It's getting quite cold in the Netherlands. And this week I started up the chimney. As much as I go on about standard operating procedures (SOPs), you wouldn't be surprised to learn I have one for starting a fire.
I go outside with a basket and pick up a few logs and some kindling to bring indoors. I set down the basket to the left side of the chimney. I then open up the chimney exhaust all the way so that the smoke goes upwards. I forgot to do that once and the living room quickly got dark with smoke.
I then place the kindling in the chimney and light it. As it catches fire, I add a small log and wait. Once that's clearly lit, I can add another bigger log.
From time to time, I throw another log on the fire.
But I wasn't the one doing the fire this time. I had friends over. I was in charge of the snacks and drinks. They were in charge of starting the fire.
And they just could not get it going properly.
When they called me over, I immediately saw the problem. Too many big logs on the fire.
You see, the fire burns out when the size of the logs is too big and there's not enough kindling. But if you add enough kindling to get the fire going and just enough logs from time to time to make it bigger, you'll have no problem having a nice fire that crackles all through the night.
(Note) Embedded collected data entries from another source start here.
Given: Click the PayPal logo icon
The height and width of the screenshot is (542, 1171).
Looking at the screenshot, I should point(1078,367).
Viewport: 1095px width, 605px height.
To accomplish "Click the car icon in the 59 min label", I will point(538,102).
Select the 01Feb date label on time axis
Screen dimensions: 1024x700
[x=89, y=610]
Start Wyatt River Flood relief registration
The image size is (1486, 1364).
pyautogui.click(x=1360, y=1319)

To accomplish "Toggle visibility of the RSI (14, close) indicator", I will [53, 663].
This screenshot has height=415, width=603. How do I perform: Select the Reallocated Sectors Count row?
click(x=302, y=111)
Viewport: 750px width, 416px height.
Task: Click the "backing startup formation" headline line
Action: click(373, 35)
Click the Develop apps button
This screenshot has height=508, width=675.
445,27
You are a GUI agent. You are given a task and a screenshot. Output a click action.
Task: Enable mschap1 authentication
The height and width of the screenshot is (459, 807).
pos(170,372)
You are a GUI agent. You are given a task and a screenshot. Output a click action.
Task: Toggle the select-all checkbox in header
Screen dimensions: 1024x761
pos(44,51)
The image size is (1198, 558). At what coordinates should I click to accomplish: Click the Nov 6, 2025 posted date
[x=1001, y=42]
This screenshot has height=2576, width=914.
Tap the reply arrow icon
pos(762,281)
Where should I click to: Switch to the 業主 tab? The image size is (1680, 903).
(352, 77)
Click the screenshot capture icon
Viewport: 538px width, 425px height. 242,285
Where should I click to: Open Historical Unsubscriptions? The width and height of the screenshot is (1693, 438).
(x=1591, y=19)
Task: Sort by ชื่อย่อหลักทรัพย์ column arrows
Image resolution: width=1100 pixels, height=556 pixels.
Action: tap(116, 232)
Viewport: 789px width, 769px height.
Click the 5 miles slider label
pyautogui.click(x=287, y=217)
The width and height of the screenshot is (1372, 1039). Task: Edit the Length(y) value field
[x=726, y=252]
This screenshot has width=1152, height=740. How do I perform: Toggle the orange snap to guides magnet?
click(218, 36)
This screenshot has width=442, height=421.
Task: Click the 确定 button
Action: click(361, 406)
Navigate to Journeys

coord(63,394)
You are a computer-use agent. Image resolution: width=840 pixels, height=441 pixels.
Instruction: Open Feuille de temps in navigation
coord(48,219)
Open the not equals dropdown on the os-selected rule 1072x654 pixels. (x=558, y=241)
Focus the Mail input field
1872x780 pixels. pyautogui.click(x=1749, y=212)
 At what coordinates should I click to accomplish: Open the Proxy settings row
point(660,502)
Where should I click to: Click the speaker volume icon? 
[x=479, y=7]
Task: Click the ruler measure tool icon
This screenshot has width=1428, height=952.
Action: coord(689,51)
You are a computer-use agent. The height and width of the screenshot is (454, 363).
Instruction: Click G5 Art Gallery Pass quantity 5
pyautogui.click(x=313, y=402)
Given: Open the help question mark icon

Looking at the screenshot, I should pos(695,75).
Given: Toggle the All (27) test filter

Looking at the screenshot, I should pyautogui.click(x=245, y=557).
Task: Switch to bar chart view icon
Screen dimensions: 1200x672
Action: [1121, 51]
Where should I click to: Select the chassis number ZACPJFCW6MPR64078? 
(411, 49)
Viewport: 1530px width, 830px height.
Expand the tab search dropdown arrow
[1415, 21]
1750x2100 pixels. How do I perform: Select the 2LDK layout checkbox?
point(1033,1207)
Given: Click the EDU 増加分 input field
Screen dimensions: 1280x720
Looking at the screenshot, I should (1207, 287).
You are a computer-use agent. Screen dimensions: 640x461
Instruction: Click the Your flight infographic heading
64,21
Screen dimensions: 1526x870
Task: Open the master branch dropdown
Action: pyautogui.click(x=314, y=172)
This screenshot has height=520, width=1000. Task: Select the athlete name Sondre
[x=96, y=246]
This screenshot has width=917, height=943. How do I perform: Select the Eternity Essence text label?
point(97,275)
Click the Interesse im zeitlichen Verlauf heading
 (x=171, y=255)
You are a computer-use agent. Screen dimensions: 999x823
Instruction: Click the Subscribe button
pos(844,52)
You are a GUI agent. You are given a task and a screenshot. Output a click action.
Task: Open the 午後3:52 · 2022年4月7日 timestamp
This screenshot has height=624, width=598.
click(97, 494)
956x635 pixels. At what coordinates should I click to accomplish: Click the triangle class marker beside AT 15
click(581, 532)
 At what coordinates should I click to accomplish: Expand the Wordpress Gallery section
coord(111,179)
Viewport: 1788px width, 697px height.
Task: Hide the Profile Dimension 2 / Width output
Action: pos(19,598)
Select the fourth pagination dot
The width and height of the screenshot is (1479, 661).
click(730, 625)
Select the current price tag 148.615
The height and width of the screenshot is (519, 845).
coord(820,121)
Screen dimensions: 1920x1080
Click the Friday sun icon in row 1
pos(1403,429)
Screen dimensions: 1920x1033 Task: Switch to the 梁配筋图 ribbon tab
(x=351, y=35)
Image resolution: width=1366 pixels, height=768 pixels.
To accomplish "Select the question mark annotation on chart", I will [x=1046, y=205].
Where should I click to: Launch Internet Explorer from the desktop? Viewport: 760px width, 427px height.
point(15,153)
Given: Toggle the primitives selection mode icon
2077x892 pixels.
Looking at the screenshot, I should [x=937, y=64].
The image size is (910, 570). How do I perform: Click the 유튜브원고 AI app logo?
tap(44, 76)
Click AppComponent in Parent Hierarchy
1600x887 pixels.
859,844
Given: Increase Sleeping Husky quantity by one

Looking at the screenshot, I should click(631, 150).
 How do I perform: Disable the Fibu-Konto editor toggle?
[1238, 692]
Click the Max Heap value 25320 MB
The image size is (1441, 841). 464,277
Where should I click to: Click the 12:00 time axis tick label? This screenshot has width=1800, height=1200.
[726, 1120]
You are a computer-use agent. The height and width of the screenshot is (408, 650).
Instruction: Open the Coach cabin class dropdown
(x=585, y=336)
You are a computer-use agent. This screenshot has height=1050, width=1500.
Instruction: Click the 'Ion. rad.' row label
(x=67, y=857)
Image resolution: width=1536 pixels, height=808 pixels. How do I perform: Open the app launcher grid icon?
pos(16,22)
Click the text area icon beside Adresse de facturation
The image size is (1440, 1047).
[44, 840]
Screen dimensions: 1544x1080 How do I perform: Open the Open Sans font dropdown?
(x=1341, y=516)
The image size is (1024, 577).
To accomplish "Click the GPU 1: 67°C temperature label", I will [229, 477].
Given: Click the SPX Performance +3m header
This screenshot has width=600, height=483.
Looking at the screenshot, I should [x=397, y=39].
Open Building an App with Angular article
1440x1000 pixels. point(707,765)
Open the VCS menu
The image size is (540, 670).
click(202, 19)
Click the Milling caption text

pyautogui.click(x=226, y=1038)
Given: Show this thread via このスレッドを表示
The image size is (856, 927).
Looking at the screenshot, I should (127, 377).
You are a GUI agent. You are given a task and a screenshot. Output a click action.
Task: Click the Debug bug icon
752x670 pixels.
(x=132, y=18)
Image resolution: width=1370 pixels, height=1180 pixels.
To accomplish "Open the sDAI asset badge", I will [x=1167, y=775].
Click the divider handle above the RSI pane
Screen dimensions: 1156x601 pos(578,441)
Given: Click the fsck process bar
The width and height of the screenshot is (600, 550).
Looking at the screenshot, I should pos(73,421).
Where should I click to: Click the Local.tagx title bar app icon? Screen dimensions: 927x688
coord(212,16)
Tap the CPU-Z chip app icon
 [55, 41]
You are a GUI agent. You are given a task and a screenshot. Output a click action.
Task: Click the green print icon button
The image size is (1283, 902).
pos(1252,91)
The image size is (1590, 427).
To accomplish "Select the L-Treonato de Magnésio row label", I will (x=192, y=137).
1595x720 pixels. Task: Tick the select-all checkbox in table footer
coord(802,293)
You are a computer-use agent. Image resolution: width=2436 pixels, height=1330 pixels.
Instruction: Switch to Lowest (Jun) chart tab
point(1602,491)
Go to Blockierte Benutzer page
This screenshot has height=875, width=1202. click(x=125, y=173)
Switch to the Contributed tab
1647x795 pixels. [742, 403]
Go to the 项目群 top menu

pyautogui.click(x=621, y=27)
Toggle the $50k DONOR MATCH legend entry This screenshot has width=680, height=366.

Accessibility also needs kindling.
I've seen too many try to tackle the big stuff first. They want to redo their entire design system. They want to rewrite their documentation. They want to fix every WCAG violation at once. They want to sort out processes. It's all backwards.
All these are massive logs that smother progress.
I like to start small. It's usually fixing one form label. Or adding alt text to homepage images. These are all quick wins that keep the fire going.
Bit by bit, I build up momentum. And I can add slightly bigger pieces. Maybe it's the entire checkout flow. Or maybe it's redoing a component pattern that's clearly wrong. Then I go from there. I keep feeding the fire with work that's just challenging enough to matter, but not so overwhelming that it snuffs out enthusiasm.
Accessibility projects stall under the weight of enormous tasks. And that's when teams lose faith. The fire goes out. And getting it started again is the hardest part.